A reader writes:
My choices were to do nothing, undergo termination with less than definitive diagnosis, or wait for the definitive diagnosis, and then go to New York or Colorado, or, I guess, Kansas.
If she lived at all, she was destined for debilitating and probably inexplicable pain and suffering (at least three and probably more major surgeries), and a short life. There would never be any surgery for her brain defect, and if she was chromosomally abnormal, most doctors would refuse to do surgery, and she would simply be allowed to die. When we scheduled the termination, they did an amnio to get the definitive diagnosis, which turned out to be a rare and unsurvivable trisomy (#22 if you are interested — it is so rare that the geneticist got a little excited because she had never personally seen it). The last time I saw her on the sonogram screen, her heart rate had decelerated to below 100, which is abnormal for a fetus. I believe that she was sustained as far as she was by me, and that she was already starting to die.

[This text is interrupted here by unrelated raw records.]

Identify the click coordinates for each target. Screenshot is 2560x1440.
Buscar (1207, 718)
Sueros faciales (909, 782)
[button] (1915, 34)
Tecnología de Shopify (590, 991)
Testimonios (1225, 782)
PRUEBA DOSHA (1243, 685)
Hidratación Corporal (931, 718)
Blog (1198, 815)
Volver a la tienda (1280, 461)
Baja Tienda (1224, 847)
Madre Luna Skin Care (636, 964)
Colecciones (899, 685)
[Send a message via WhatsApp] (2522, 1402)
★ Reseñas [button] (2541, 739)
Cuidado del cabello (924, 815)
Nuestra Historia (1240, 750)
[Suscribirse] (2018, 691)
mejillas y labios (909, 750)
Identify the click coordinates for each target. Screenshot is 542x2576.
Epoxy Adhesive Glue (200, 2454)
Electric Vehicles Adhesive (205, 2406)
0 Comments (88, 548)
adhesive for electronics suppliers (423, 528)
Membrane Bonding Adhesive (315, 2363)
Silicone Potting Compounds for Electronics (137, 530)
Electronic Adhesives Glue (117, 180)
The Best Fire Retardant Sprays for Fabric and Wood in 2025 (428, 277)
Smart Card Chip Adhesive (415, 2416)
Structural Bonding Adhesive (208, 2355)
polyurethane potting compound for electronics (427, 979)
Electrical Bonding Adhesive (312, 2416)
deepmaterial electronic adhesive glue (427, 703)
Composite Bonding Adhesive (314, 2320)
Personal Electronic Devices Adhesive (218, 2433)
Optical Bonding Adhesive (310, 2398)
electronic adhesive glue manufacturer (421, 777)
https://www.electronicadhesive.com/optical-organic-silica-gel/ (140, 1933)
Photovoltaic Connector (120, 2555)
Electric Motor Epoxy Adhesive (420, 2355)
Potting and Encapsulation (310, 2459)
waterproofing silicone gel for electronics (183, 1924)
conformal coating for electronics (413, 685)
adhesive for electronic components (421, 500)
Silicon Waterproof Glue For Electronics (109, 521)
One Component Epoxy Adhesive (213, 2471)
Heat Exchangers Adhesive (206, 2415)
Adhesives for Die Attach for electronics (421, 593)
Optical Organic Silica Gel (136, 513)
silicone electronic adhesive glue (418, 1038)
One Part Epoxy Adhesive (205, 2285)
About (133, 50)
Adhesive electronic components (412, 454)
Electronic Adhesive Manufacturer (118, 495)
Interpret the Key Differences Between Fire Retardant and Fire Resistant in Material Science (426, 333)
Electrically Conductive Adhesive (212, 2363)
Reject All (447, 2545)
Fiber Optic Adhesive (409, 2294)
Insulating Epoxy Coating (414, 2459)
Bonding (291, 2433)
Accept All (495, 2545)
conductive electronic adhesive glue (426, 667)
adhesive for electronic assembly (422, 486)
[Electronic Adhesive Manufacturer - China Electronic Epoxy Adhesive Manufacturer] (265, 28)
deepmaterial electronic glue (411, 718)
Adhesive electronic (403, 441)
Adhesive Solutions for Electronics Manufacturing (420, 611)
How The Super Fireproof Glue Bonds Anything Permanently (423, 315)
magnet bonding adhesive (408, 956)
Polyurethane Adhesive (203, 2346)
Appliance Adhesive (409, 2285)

I was haunted for a while that I had to decide before I knew for sure that death was inevitable, and once I got over the grief of having done that, the experience only deepened my belief that abortion should be the province of individual men and women. I think I speak for a lot of people when I say that I have concluded that a decision to undergo abortion or continue a pregnancy is often made instinctively, with a nearly primal conviction that it is the right thing to do under the circumstances. Trying to impose a rigid moral framework based on an extreme notion of equality of personhood doesn't even begin to speak to the complexities of what most people experience when trying to decide this question for themselves.